Nous absorbons ainsi une très grande variété de pesticides tous les jours, mais votre loi ignore ces questions, comme elle ignore les questions de prévention sanitaire en matière de téléphonie mobile, de Wifi et, plus largement, d’ondes électromagnétiques ainsi qu’en matière de nanotechnologies. De façon symptomatique, elle ne confie pas aux agences régionales de santé de missions de santé environnementale, même quand celles-ci sont déjà inscrites au code de Santé publique, comme pour les eaux potables, les eaux de baignade et l’insalubrité des logements. Sans réponses dans ces domaines, il sera impossible d’arrêter les déficits à moyen et à long termes, mais aussi et surtout d’améliorer l’état de santé de l’ensemble de la population.

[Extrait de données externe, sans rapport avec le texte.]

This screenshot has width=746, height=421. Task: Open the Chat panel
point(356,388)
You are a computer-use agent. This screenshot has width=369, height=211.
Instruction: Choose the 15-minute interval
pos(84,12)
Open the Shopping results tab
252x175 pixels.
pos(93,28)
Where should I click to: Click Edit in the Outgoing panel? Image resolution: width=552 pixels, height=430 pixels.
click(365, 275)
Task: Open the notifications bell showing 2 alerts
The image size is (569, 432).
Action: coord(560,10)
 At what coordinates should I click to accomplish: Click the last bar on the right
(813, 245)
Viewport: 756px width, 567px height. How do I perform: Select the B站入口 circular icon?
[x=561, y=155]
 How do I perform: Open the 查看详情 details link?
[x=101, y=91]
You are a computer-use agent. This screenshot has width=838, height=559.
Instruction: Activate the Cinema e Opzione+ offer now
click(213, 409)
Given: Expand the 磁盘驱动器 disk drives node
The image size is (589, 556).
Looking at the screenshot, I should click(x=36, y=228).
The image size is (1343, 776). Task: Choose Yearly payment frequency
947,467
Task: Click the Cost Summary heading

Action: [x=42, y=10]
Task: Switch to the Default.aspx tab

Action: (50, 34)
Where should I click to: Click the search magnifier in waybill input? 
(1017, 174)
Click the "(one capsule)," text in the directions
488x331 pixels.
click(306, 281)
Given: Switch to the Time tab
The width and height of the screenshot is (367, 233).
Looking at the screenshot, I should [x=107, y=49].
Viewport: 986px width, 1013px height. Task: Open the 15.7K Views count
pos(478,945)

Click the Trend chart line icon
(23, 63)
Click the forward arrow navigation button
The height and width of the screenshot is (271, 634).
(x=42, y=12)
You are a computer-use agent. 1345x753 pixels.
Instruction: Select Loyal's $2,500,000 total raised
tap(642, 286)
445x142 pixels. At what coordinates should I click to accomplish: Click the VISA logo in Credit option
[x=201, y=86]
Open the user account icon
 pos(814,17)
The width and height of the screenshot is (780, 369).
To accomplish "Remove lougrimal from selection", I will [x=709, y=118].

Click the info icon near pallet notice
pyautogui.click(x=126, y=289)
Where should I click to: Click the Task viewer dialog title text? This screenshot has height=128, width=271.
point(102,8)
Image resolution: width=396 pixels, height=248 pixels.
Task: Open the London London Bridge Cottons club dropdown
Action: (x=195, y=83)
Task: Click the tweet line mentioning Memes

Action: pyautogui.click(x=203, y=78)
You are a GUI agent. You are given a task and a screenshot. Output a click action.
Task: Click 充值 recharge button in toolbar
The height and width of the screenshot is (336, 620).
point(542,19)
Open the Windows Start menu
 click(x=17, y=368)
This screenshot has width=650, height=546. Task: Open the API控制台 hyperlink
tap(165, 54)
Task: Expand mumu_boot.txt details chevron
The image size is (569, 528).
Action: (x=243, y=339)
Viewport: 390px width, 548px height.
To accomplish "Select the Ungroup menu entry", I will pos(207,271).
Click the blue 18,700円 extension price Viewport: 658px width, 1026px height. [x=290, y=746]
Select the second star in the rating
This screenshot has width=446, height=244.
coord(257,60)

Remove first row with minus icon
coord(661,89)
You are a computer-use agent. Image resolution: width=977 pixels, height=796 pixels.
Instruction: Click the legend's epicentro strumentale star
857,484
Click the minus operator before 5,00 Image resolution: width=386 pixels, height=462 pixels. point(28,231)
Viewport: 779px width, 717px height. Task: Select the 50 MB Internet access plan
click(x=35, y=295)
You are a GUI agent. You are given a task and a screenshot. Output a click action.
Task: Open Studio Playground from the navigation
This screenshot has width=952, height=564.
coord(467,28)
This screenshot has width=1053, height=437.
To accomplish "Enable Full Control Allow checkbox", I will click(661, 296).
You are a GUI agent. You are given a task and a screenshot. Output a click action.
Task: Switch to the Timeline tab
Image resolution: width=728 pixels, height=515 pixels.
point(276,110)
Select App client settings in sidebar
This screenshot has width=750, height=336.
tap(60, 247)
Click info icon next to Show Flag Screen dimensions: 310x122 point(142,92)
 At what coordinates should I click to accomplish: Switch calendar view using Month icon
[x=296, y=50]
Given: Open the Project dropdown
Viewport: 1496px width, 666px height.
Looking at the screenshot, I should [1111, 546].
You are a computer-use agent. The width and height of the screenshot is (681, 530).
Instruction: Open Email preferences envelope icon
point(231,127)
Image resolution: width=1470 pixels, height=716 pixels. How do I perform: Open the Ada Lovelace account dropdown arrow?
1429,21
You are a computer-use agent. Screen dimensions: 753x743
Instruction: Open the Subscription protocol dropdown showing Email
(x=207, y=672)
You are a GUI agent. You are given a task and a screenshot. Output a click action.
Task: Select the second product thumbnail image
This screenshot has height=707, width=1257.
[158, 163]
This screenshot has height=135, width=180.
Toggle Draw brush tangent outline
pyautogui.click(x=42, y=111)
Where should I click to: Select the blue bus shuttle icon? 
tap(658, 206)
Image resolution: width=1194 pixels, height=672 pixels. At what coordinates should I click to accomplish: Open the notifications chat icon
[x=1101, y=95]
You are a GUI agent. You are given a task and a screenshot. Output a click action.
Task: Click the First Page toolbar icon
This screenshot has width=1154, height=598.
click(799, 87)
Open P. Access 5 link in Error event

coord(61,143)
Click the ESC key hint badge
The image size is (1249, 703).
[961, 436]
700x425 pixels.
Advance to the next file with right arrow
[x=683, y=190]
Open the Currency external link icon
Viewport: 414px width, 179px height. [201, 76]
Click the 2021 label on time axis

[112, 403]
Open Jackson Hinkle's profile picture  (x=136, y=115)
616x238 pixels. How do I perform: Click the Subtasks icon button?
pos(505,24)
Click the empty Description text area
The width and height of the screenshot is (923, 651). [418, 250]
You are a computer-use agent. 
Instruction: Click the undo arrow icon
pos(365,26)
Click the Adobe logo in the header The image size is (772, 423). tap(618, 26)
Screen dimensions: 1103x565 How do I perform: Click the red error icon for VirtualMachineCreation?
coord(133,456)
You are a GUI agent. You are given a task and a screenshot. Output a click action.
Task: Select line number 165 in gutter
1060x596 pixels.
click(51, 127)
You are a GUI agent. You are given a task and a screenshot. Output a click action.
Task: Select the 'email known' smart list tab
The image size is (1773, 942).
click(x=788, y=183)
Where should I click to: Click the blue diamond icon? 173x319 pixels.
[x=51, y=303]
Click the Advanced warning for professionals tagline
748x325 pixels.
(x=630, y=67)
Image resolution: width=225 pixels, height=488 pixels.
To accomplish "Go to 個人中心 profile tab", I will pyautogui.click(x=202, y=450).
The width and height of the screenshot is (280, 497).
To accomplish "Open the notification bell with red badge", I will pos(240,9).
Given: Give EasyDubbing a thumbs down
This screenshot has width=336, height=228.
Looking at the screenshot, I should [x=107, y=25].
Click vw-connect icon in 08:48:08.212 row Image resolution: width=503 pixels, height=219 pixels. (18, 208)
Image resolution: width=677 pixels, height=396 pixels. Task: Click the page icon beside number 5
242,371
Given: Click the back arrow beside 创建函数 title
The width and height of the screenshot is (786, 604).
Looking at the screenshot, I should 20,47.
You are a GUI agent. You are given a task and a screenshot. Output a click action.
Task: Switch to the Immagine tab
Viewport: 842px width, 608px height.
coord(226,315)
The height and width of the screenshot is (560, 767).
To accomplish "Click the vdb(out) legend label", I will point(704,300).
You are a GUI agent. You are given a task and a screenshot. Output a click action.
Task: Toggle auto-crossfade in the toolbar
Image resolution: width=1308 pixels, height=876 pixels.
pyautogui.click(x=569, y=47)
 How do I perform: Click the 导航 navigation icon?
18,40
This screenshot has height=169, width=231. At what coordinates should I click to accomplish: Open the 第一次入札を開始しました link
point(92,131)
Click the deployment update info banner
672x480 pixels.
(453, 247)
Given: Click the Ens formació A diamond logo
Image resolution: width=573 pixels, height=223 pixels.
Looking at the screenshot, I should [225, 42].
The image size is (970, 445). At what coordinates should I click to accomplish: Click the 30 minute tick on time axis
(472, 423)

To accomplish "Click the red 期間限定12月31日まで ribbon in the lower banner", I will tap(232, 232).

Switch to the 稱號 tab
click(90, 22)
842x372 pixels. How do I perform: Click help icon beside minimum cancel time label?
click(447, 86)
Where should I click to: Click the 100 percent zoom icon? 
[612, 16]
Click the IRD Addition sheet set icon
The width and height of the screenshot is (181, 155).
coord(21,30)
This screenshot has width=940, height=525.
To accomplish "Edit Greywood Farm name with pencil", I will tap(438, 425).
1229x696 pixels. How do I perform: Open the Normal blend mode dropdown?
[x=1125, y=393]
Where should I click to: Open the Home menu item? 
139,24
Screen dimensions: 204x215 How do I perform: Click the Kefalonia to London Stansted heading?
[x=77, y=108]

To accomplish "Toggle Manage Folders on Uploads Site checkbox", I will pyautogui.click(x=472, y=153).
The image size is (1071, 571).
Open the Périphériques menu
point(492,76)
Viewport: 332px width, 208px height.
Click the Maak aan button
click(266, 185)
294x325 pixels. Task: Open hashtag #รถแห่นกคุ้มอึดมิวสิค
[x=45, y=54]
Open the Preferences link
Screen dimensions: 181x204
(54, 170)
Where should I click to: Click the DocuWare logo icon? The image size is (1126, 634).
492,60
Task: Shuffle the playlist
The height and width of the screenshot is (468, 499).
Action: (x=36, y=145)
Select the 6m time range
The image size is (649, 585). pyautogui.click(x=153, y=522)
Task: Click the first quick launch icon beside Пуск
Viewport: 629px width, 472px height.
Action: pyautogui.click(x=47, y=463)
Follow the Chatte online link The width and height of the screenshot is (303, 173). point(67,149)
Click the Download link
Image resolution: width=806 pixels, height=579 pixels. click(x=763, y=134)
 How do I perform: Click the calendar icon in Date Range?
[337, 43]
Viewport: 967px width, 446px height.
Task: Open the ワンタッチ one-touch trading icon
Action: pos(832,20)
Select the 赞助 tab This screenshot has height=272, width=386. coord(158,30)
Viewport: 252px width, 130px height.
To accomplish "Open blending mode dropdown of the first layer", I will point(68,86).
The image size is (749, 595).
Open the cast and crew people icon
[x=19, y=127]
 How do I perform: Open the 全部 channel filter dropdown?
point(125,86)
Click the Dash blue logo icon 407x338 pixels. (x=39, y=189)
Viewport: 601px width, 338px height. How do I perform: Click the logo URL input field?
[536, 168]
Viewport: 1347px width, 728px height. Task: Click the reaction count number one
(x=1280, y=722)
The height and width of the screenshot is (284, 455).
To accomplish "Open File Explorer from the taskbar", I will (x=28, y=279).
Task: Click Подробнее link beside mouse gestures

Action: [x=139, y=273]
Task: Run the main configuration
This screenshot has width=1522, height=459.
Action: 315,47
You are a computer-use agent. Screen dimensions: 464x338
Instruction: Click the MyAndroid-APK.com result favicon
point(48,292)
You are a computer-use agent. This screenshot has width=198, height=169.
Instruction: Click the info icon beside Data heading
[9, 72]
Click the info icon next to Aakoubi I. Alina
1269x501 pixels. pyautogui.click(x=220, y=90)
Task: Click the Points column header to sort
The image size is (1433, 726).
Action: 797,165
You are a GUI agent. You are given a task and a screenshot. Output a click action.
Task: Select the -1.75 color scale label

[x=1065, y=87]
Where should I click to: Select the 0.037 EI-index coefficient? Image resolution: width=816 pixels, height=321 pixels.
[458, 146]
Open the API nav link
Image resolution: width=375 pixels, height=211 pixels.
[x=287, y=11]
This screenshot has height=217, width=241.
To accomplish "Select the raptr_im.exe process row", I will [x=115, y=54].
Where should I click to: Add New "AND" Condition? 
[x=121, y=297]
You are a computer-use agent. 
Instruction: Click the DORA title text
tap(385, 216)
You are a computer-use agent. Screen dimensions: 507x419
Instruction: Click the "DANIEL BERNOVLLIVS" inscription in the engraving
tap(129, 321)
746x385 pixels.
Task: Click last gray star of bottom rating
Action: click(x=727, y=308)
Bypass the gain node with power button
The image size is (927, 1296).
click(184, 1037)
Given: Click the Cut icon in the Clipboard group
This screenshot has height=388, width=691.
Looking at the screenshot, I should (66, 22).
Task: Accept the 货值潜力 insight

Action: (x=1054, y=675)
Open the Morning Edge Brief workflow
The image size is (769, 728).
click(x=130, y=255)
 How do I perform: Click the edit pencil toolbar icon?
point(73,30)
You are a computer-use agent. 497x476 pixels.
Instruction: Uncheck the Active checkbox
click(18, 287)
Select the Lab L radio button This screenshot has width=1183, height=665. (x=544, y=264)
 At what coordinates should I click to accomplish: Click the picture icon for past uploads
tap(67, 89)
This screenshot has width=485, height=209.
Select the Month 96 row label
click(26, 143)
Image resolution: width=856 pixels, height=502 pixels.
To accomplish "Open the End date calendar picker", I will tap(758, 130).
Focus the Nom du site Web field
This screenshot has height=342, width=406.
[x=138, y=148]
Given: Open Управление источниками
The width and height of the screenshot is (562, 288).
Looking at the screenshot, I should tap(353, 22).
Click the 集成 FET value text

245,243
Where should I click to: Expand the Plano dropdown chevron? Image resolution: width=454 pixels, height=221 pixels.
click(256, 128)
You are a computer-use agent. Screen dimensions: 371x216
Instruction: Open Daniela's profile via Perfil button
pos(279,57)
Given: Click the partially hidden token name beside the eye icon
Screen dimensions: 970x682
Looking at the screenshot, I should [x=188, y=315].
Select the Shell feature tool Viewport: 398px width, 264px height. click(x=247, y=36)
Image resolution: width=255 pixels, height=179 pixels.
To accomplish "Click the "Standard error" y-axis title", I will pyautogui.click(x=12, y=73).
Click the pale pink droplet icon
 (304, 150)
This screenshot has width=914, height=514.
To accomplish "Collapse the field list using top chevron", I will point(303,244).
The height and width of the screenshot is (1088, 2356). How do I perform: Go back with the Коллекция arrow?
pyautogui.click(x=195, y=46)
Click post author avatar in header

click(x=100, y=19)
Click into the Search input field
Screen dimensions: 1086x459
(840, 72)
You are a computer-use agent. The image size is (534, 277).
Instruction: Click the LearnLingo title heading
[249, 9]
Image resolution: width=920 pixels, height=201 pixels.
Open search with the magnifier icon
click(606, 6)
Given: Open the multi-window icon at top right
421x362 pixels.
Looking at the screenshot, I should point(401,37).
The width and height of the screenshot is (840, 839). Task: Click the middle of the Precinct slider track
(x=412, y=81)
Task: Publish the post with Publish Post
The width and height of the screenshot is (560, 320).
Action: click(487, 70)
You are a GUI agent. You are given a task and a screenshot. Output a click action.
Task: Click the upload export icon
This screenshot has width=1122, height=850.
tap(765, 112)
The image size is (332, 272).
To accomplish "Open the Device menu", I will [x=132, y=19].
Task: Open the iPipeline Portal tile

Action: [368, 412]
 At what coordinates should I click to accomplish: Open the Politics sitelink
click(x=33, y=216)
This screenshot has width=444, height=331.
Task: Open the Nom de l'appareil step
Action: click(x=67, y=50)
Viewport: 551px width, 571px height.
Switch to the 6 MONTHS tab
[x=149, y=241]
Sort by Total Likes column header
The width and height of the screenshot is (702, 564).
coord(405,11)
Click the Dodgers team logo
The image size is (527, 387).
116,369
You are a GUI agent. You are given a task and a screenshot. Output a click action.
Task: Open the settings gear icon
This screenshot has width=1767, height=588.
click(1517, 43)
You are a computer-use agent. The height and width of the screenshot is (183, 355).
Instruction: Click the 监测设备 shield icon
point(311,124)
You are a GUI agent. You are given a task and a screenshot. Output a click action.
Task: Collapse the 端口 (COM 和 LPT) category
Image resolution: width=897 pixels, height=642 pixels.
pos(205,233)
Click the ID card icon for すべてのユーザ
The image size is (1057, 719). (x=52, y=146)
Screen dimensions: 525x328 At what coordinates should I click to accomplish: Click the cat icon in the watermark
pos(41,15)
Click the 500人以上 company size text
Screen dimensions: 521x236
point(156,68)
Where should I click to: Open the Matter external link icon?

La mise en place des agences régionales de santé – les ARS – aurait sans doute pu être le socle d’une grande réforme du système de santé, en rapprochant les lieux de décision du terrain et en passant d’une logique de soins à une logique de santé. Mais vous allez mettre à la tête de ces agences de véritables « préfets sanitaires », dont les pouvoirs exorbitants vont corseter le système. C’est une véritable étatisation technocratique qui se profile, écartant à la fois les collectivités territoriales, les caisses de sécurité sociale, mais aussi les professionnels de santé, tout comme les représentants des usagers. Ce refus d’appliquer le principe de subsidiarité est un non-sens, antidémocratique.
S’ajoute enfin à ce panorama une complexité des systèmes de décision digne d’un autre temps. Ainsi, le conseil de surveillance de l’agence régionale de santé devrait être présidé par le préfet de région. Cela promet de belles batailles de pouvoir en perspective, mais sans doute ne fallait-il pas froisser le ministère de l’intérieur et le corps préfectoral !
Comme toutes les réformes de santé et de sécurité sociale depuis 2002, celle-ci risque d’être un échec du point de vue de la diminution des déficits et de l’amélioration de la santé publique, parce qu’elle ne s’inscrit à aucun moment dans une perspective à long terme. Mais nous pouvons deviner que, derrière votre projet, se cache la volonté de restreindre l’accès à la santé publique pour mieux justifier à terme une privatisation.
Ce texte n’apporte donc de réponse ni aux questions posées ni aux problèmes rencontrés. Sa conception est étatique, technocratique et gestionnaire, elle tourne le dos à toute avancée vers une démocratie sanitaire. Votre réforme de l’hôpital est à ce titre très significative, puisque le pouvoir de décision sera concentré dans les mains du directeur.
Or c’est d’une réelle décentralisation que nous avons besoin, avec des agences régionales de santé assurant le lien entre des objectifs nationaux et leur traduction sur les territoires. Comme le disent les juristes, la déconcentration, c’est le même marteau qui frappe, seul le manche est plus court ! La déconcentration ne fait pas avancer la démocratisation du système de santé. La déconcentration n’est pas la décentralisation.
Cette loi nous fait revenir sur quarante ans de politique de décentralisation. Dès lors, vous comprendrez que les députés verts comme l’ensemble des députés du groupe GDR abordent ce débat avec un certain pessimisme, espérant toutefois, madame la ministre, que, durant l’examen de ce texte, vous prendrez la mesure de la situation et tiendrez compte de nos remarques, de nos propositions et de ce que disent à l’extérieur l’ensemble des personnels des hôpitaux et de la santé, pour aboutir à un texte qui remette au cœur du système de santé les patients, les professionnels et les élus locaux.